# Other > Site Related Discussion & News >  Wow 3DPrintBoard Really Took Off

## RedSox2013

I was just reading old posts, and found that this forum is just about 42 days old.  Unbelievable for the amount of activity there is.  3D Printing and this forum seem to really be taking off.  Congrats to whoever created it!

----------


## MysteryAlabaster

Yeah, that's one of the many reasons that I'm glad I got here when I did.

I'm really glad that I'm able to be a part of the birth of this new community, and I hope to see it continue to grow exponentially.

----------


## nka

Eddie is the Owner... he's doing a very great job with the promotion and content!  :Smile:

----------


## MysteryAlabaster

> Eddie is the Owner... he's doing a very great job with the promotion and content!


:P Don't forget being personable and just overall nice and friendly.

----------


## Vanguard

So far I have not seen the smart alec reply's to threads/questions.  I would really like to see it stay that way.  I do not always react very well to people ridiculing others, if I offend anybody, I apologize ahead of time.  I will NOT ridicule ANYBODY no matter the question.  We must stay as friendly as we can, with out being gross.

----------


## Geoff

> So far I have not seen the smart alec reply's to threads/questions.  I would really like to see it stay that way.  I do not always react very well to people ridiculing others, if I offend anybody, I apologize ahead of time.  I will NOT ridicule ANYBODY no matter the question.  We must stay as friendly as we can, with out being gross.

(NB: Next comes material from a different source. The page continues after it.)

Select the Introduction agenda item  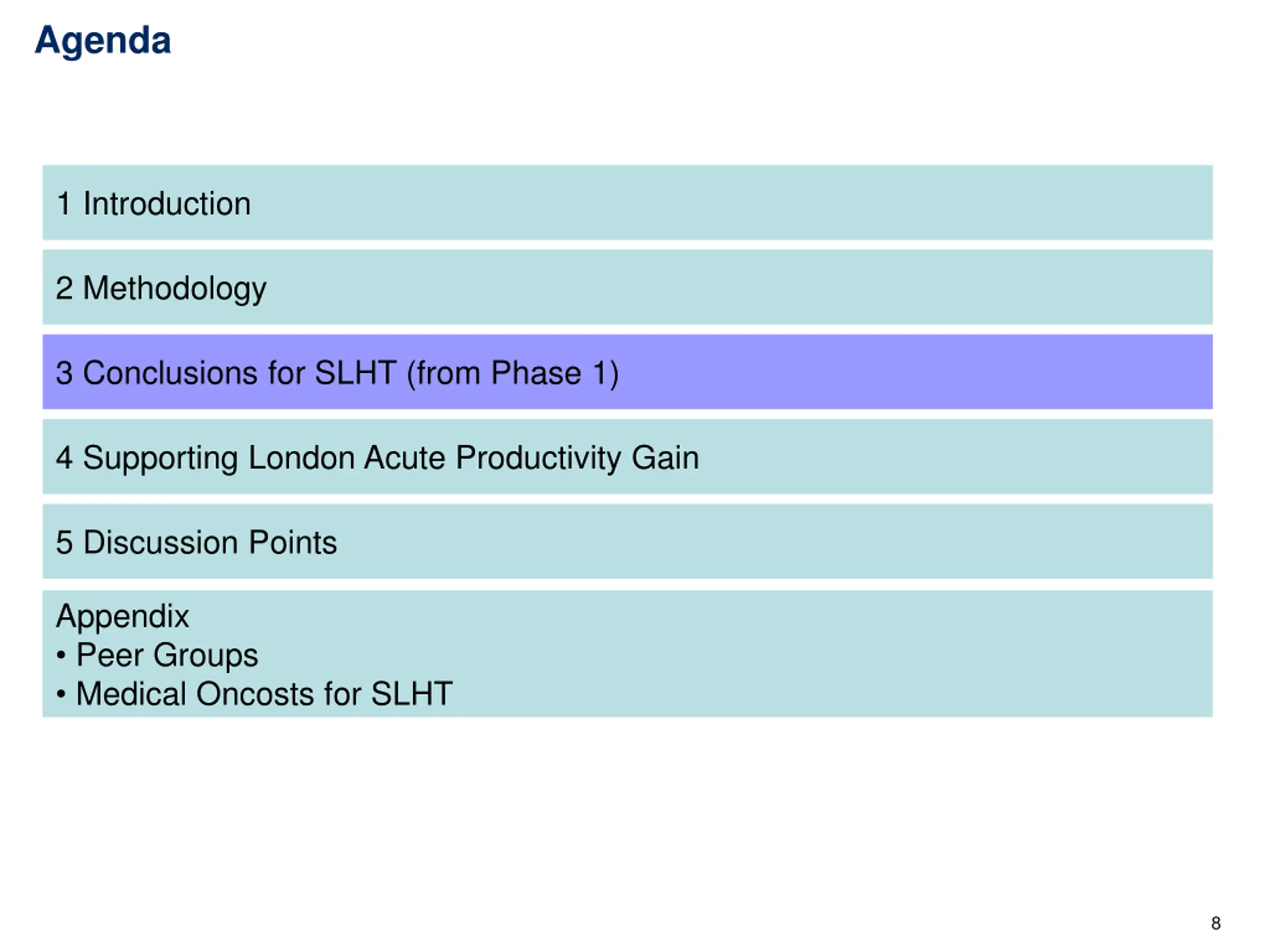pos(628,203)
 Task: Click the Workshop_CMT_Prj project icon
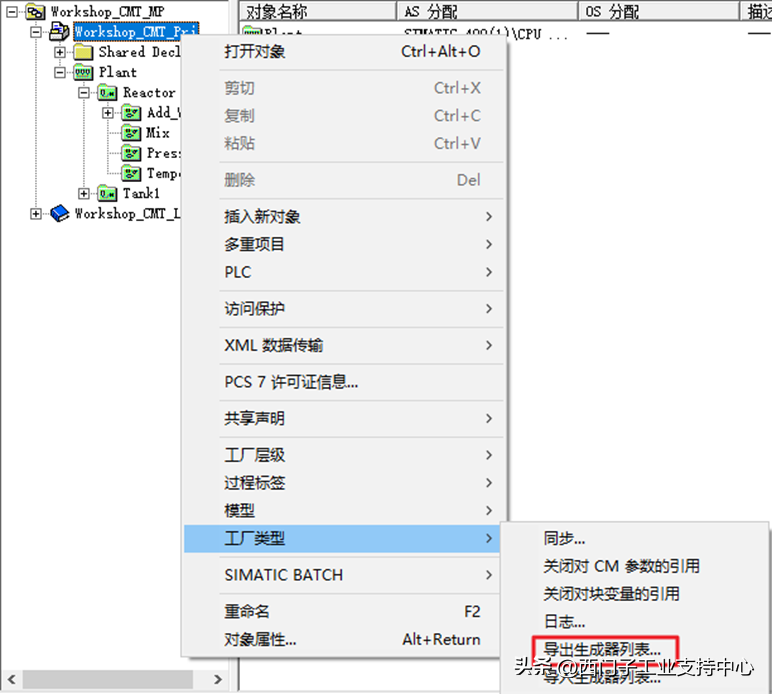[60, 32]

I don't think you would be inclined to find that sort of negativity here, or at least not what you are used to on other forums (heaven knows I've seen my fair share of those types of people after administering several forums since we were all using BBS' stallion ports before the internet lol) . Essentially we are all here for the same reason, and apart from some machine envy, I can't see that changing much.

----------